Introduction to Python Data Types
Python provides several built-in data types that are essential for data science work. Understanding these types is crucial for effective data manipulation and analysis.
Core Data Types in Python
| Type | Description | Example |
|---|
int | Integer numbers | 42, -17, 1000 |
float | Decimal numbers | 3.14, -0.5, 2.718 |
str | Text/strings | "hello", 'data science' |
bool | Boolean values | True, False |
list | Ordered, mutable | [1, 2, 3] |
tuple | Ordered, immutable | (1, 2, 3) |
dict | Key-value pairs | ('name': 'Alice') |
set | Unordered, unique | (1, 2, 3) |
Numeric Types for Data Science
# Integer operations
age = 25
year = 2024
count = 1000
# Float operations
price = 99.99
temperature = 36.6
pi = 3.141592653589793
# Type conversion for data science
int_to_float = float(42) # 42.0
float_to_int = int(3.99) # 3 (truncates)
str_to_int = int("100") # 100
str_to_float = float("3.14") # 3.14
# Precision handling (important for financial data)
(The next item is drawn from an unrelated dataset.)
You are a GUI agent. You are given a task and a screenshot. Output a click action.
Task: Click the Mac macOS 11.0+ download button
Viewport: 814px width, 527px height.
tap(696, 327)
from decimal import Decimal
price = Decimal('19.99')
total = price * 3 # Decimal('59.97')
String Operations for Data Science
# String creation and basic operations
text = "Data Science"
text_upper = text.upper() # "DATA SCIENCE"
text_lower = text.lower() # "data science"
# String slicing (essential for text processing)
sample = "Machine Learning"
print(sample[0:7]) # "Machine"
print(sample[-8:]) # "Learning"
print(sample[::2]) # "Mchin ernn"
# String methods for data cleaning
dirty_text = " Hello, World! "
clean = dirty_text.strip() # "Hello, World!"
lower = clean.lower() # "hello, world!"
split = clean.split(',') # ["Hello", " World!"]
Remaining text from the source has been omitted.